Bill Sanders asked, there are lots of work in voting issues in faut tolerant computing, . Caesar said, the non-determinism is disabled by ISP operators. because for traffic engineering, they need to make things deterministic.

Majoz (?) asked what you do when you have a buggy daemon ... do you remove it? Caesar said they haven't thought of it, but you can patch/update a daemon, or give weights.

Someone asked how much overhead is there? Caesar said update has some additional latency, they implemented it, overheads are 10s of milliseconds to process. But that's OK, because routers only exchange updates every several seconds.

Carl Gunter remarked that most problems are caused by misconfiguration, so what if someone misconfigured all 3 of the daemons. Caesars said that, configuration issues are orthogonal to their research.

Someone asked about the overhead with additional instances of daemons.

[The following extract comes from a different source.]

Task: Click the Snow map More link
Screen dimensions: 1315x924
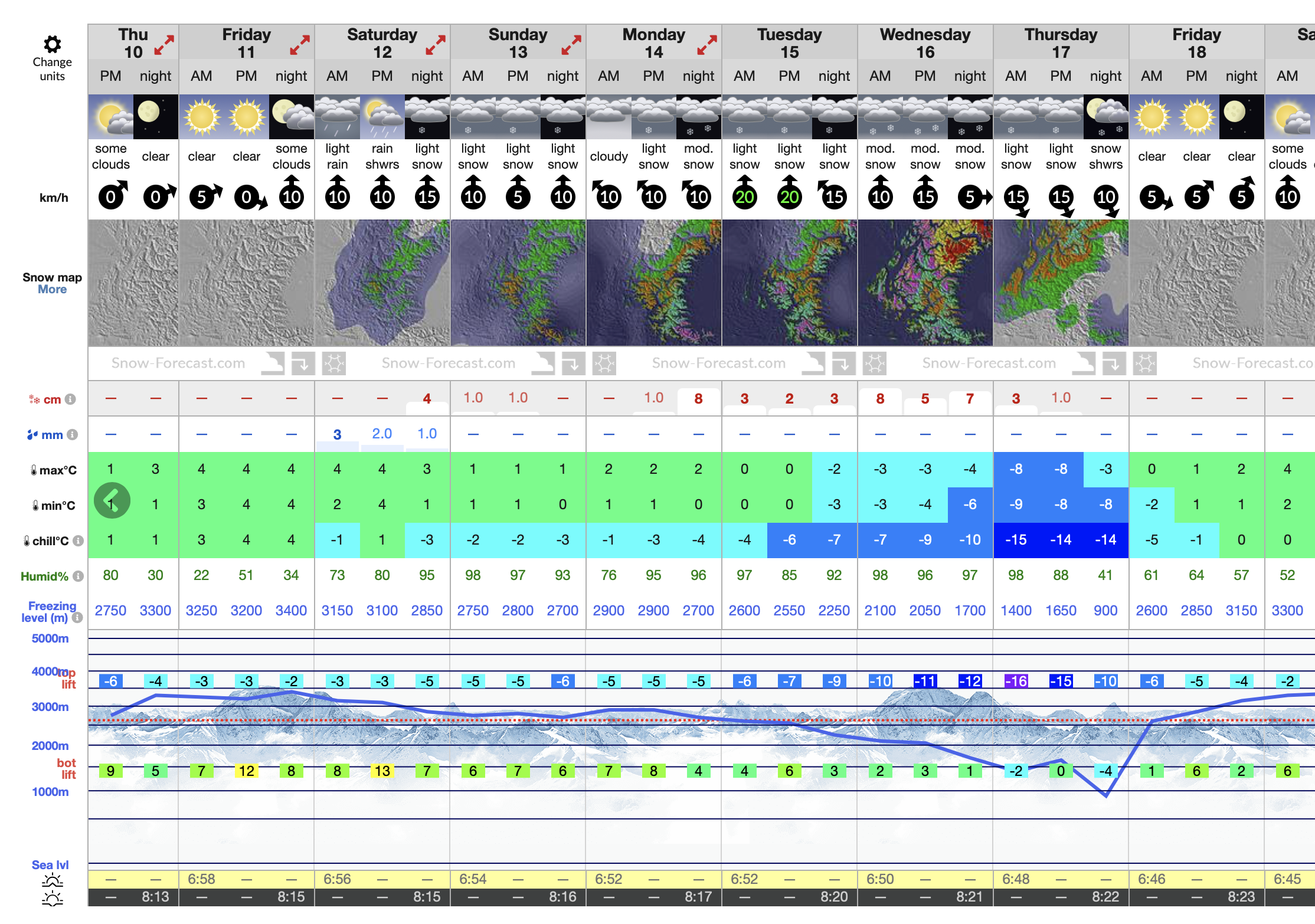Action: coord(52,290)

Caesar replied that each daemons can be run on a separate core in multicore proc (routers have desktop like processors).

Bill Sanders asked if Matt knew about papers or reports that document quantifiably how diverse different copies of software are to produce the same things. Caesar commented it is similar to Knight-Levenson experiment, but Sanders said that was a 1985 experiment done with a few group of students. He then pondered, how much diversity do you need here?

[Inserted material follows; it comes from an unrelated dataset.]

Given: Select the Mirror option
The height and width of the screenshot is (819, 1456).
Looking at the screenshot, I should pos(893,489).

Anecdotal evidence by Bill Sanders - they had a big DARPA projects, two different operating systems, turned off all unneeded service. and then looked how many advisories are common to both operating systems. the answer was 60%. Is it good or bad number? They don't know.

Carl Gunter said that there is a much better chance of replicating the knight experiment because the code size is small. Sanders commented what fraction of error will be caught by the small piece of errors doing voting.

Vikram Adve said: if you are running 3 copies of code, then isn't performance reduced by a factor of 3. Caesar said the bottleneck is in the hardware in data plane.

When sending updates to neighbors, the router also uses voting to choose the update to advertise.

Finally, Matt presented the research questions.

how to do voting?
nature o routing bugs?
how to achieve diversity?

They also looked into different voting strategies:

Wait for consensus: output majority. Downside = wait for consensus to happen, that slows down updates.

Master slave - always output master's answer, but switch to slave on buggy behavior.

Another aspect Matt had little time to talk about was the Study of nature of router bugs. They looked at Bugzilla bug db, and characterized bugs, most are from se fault/crash/freeze.

Wrong behavior (Bugs) = 43%, router crash = 57%.

There was a big diversity across virtual routers, different techniques, code bases, software versions, configurations,

And then he ran out of time.

My take: Interesting idea. But the problem is, often all different implementations of a particular algorithm or routing scheme reuse some components (e.g. random number generator? Some existing common library?). Often, security vulnerabilities are in the common library code, rather than in any particular implementation. How much dependability do you get by using 3 different copies? I'll be very interested in looking into more numbers. I hope Matt's paper on this has more experimental results.

My take2: And obviously, I'm interested to know how secure provenance can solve the malicious router update problem. It seems that by considering provenance of an update, it may be possible to filter out bad/tampered update info.